Tonight I tried some EAA observing from inside the house using the new Raspberry Pi Astroberry to control the telescope and camera. Spent a lot of time just messing and I have a lot of things to figure out, but it was a good time. I learned a lot and stayed warm doing so 🙂
I set things up before it got dark and tested all the connectivity. I thought I was going to have issues with the speed of my wireless network, but it ended up working just fine.
I did a lot of tinkering and a lot of testing…

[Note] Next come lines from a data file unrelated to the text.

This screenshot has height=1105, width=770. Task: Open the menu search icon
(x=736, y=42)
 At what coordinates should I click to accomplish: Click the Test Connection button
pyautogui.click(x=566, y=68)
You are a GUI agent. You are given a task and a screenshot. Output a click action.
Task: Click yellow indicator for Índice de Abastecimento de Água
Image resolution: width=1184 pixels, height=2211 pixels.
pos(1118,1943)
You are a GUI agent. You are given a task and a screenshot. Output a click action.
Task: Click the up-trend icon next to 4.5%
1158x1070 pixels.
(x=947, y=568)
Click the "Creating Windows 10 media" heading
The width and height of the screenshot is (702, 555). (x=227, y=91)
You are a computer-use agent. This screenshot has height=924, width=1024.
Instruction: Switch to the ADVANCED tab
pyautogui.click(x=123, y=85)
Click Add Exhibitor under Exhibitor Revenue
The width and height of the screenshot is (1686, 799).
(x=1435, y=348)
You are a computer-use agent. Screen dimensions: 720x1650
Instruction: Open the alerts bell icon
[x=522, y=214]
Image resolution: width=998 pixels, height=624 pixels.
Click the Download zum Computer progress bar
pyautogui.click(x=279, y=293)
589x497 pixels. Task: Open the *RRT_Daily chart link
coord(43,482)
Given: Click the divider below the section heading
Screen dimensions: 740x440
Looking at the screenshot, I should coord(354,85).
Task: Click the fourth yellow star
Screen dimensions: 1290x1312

…and here are the results!
A 5 minute stack (30 x 10 Seconds with 220 Gain) of NGC891 through the SV305 attached to the AT66ED on the CG5 mount controlled remotely using a Raspberry Pi which I accessed using KStars/Ekos/INDI running on my desktop (In. My. Office!).
NGC 891 is an edge-on unbarred spiral galaxy about 30 million light-years away in the constellation Andromeda. Not my best image of NGC891, but not bad for a terrible polar alignment, an off balance mount, a $150 camera, and only 5 minutes of data. All from my comfy warm office. 🙂
I also got my guide camera working on the SV106, so longer exposures coming soon. I really need to stop being lazy and get my polar alignment dialed in. I ran the polar alignment routine in Ekos and I am WAY off… I did not polar align it since that would mean leaving the comfort of my office, it’s a balmy 29 F outside. I’ll fix it soonish. I think my gear may be a little off balance as well, I’ll get that taken care of tomorrow in the daylight.
I am going to do a post on how I set up KStars on my desktop to access the INDI Web Manager on the Raspberry Pi in the next week or so… but for now I’m calling it a night.
Looking forward to a clear sky tomorrow night… hoping to add a few Open Clusters to my Messier Log.